An implementation can easily derail when unexpected expenses or delays drive the project over budget. At the start of the engagement, your project leaders must schedule and mandate attendance at weekly or biweekly meetings. Everyone can use this session to stay on the same page regarding the project's progress while agreeing on tactics to address any outstanding issues or threats. Additionally, project milestones should be established throughout the implementation and beyond the go-live date. All too often, solution implementations or upgrades are planned with only the end result in mind. By establishing interim benchmarks to measure progress, major issues can be uncovered proactively to ensure that the go-live date is met. Frequent and measurable milestones will help keep the implementation on track to deliver the expected results.

You can also consider ways to cut costs from the start of your implementation. At a privately held U.S.-based food company, project leaders worked with their software provider to allocate implementation tasks in a manner that maximized the skills of the company's power users. The team also kept consulting hours to a minimum by relying on its own internal associates to handle much of the detailed coordination onsite. Another factor that kept costs down was tapping into the software vendor's offshore resources for the highly technical aspects of the solution upgrade.

4. Consider managed or hosted services.

For some companies, selecting the software solution is easy — it's the implementation scope and timeline that prove to be difficult. A managed services or hosted solution approach can be ideal for companies that do not want to make a capital investment upfront. Other companies want to rely on managed services for the operational aspects of running systems, such as ensuring capacity and plans for disaster recovery, business continuity, maintenance, network and infrastructure upgrades. Further, by aligning with the right managed services provider, your company can gain rapid time to value, more innovative capabilities and the flexibility needed to establish a strong foundation for growth.

For example, The Sun Products Corporation, a leading laundry-care manufacturer, faced an aggressive deadline to establish a new IT environment as a result of a merger — yet the company lacked the internal resources to make it happen. Joe Manco, director of IT business applications at Sun Products, says: "We decided that a managed services approach was the best choice for handling our looming deadline and ongoing day-to-day IT requirements. It would enable us to stay focused on our core business strengths, while we trusted our vendor to do the same. We had full confidence that our solutions would be up all of the time and that our vendor could support us for the long term on a 24/7 basis."

5. Make sure your implementation consultants have skin in the game, too.

Whether you just licensed new software or are planning an upgrade, be certain to partner with an implementation provider that has a stake in the outcome of the project.
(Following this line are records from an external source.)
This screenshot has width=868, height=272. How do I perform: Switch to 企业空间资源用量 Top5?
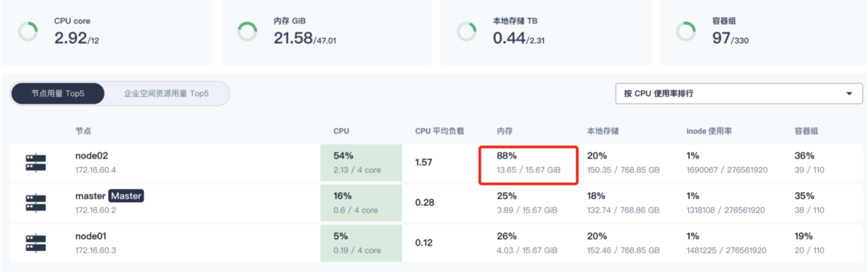(166, 94)
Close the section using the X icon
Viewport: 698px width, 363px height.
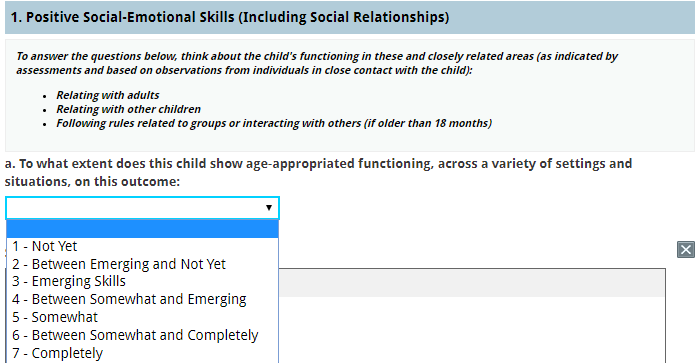click(x=686, y=249)
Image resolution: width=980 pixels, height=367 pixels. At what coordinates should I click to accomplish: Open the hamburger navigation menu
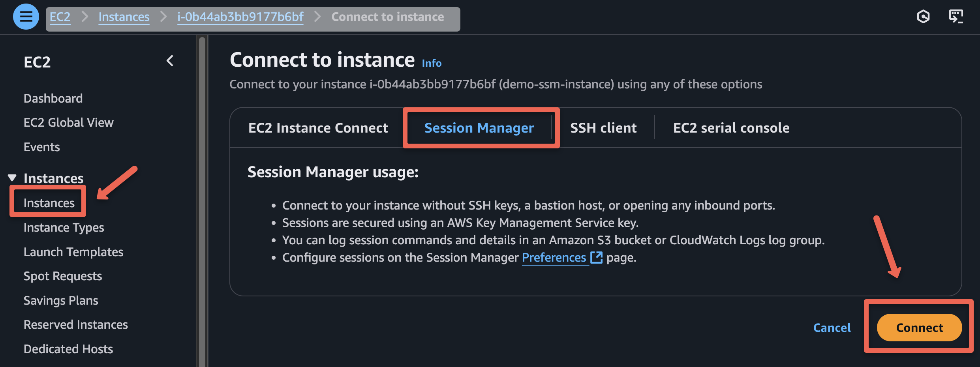coord(25,17)
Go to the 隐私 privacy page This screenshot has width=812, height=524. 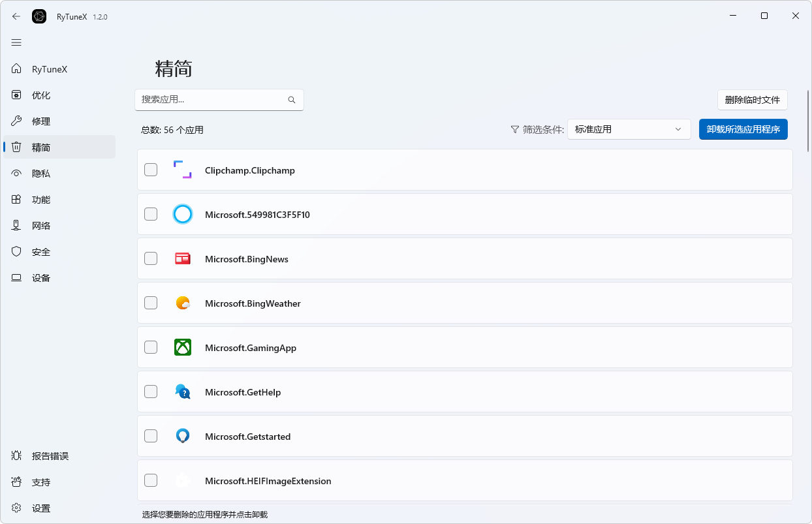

Some companies choose to use independent consultants rather than the implementation services offered by the software vendor. However, one of the best ways to ensure accountability is to get a total solution from the software vendor. This proximity can make all the difference in meeting your project deliverables on time and on budget.

"Rather than giving my team a bunch of test scripts and telling us to 'call if anything fails,' our software vendor's consultants sat right next to the Hibbett Sports team and watched them physically test the systems," says McAbee. "Because of this arrangement, we achieved quicker and better results. Our services consultants could see if a problem was surfacing and would articulate any issues back to the vendor's product developers or support team for fast resolution."

Success is a Combined Effort

With IT expenditures being scrutinized and slashed, it's simply no longer acceptable for companies to launch a software implementation without the right forethought, plan and experience. Simply handing over the reins to third-party consultants or taking a hands-off approach can lead to marginal results or worse.

It's critical that companies planning a technology implementation form a team in which everyone understands the rules, comes prepared and plays to win. Companies that adopt a skin-in-the-game approach to their software rollout — allowing associates at various levels within the company to take ownership of the project from the beginning — will realize bottom-line value. With this winning combination you will invest in the right combination of people, processes and technology to deliver real results.